> [Material shown]
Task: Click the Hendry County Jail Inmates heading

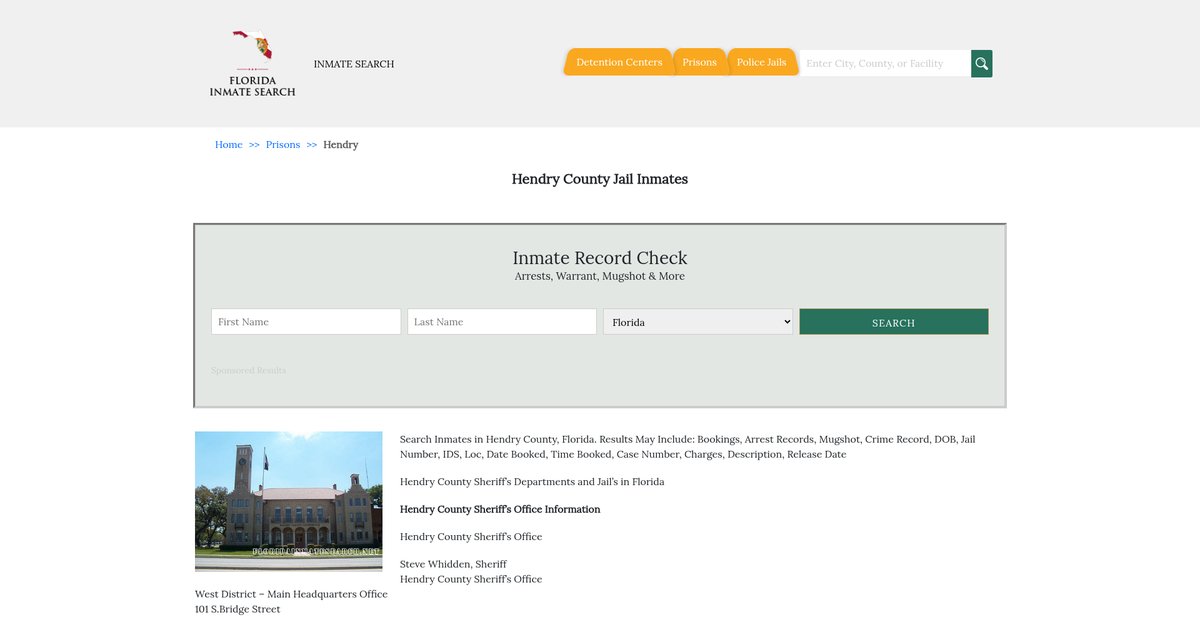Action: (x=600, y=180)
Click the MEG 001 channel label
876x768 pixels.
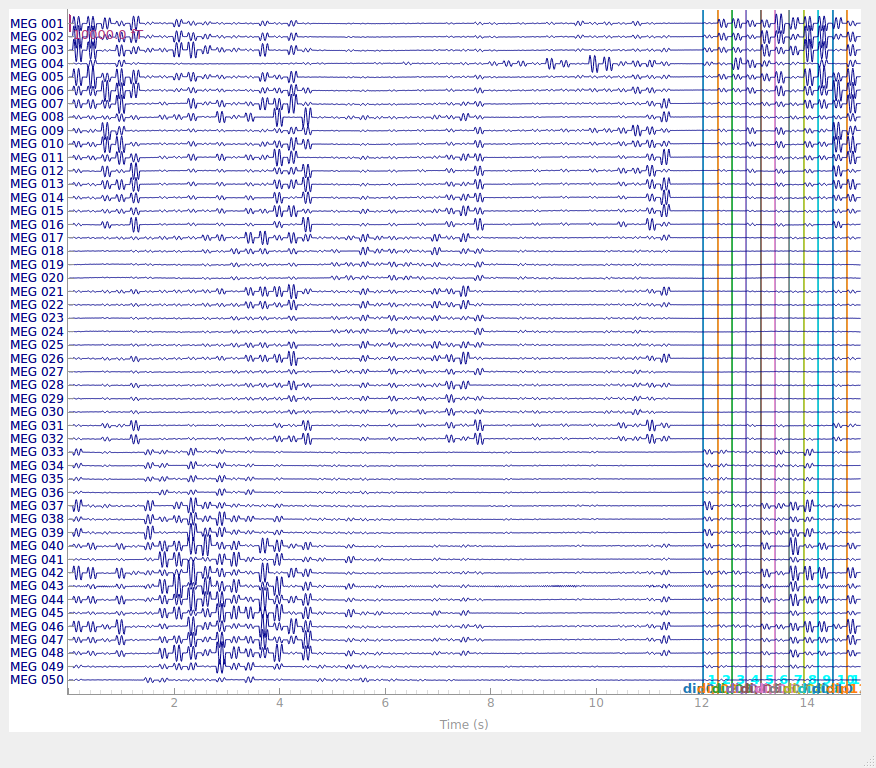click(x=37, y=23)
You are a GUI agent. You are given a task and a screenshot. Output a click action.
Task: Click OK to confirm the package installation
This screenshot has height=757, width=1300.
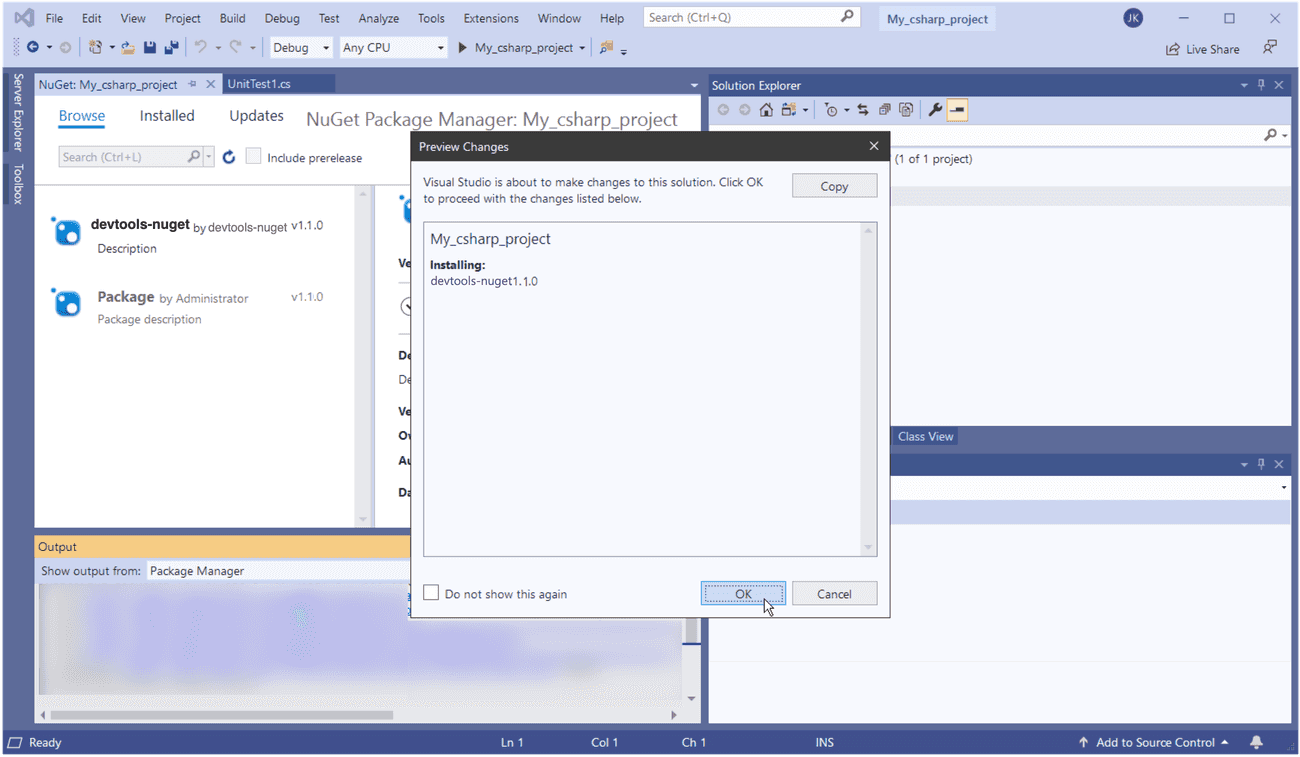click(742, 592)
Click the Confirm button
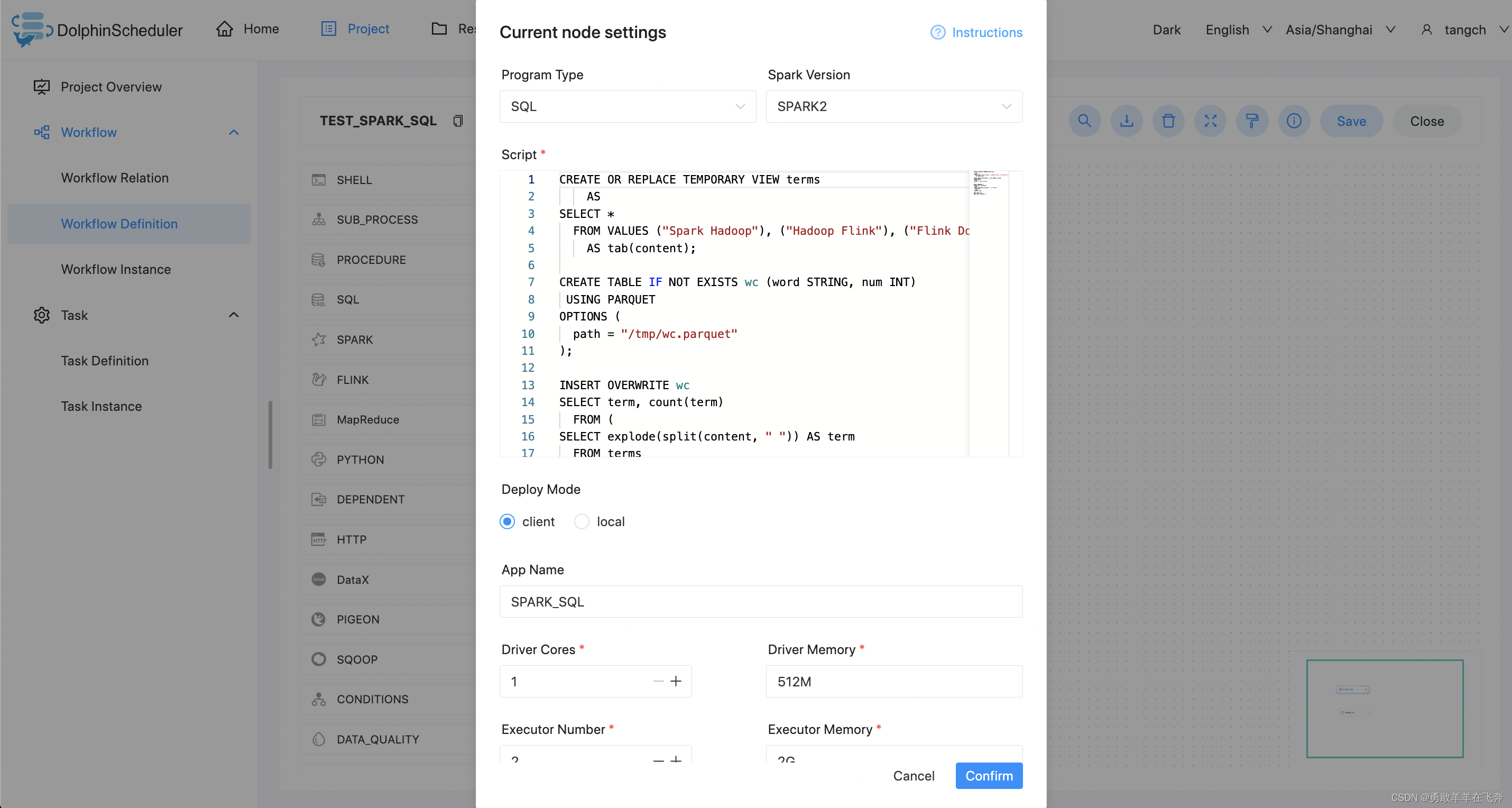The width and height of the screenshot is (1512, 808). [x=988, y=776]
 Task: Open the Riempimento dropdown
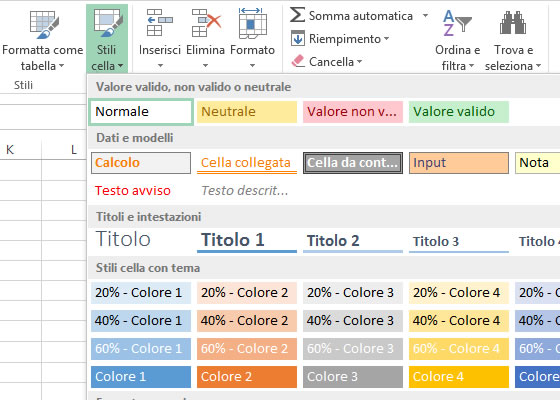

> [Task description]
Your answer must be an exact copy of the records, with no pictures in it.

> [Response area]
Task: Click the Hendry County Jail Inmates heading

Action: (x=600, y=180)
Click the MEG 001 channel label
876x768 pixels.
click(x=37, y=23)
You are a GUI agent. You are given a task and a screenshot. Output a click action.
Task: Click OK to confirm the package installation
This screenshot has height=757, width=1300.
click(742, 592)
Click the Confirm button
The width and height of the screenshot is (1512, 808). [x=988, y=776]
 Task: Open the Riempimento dropdown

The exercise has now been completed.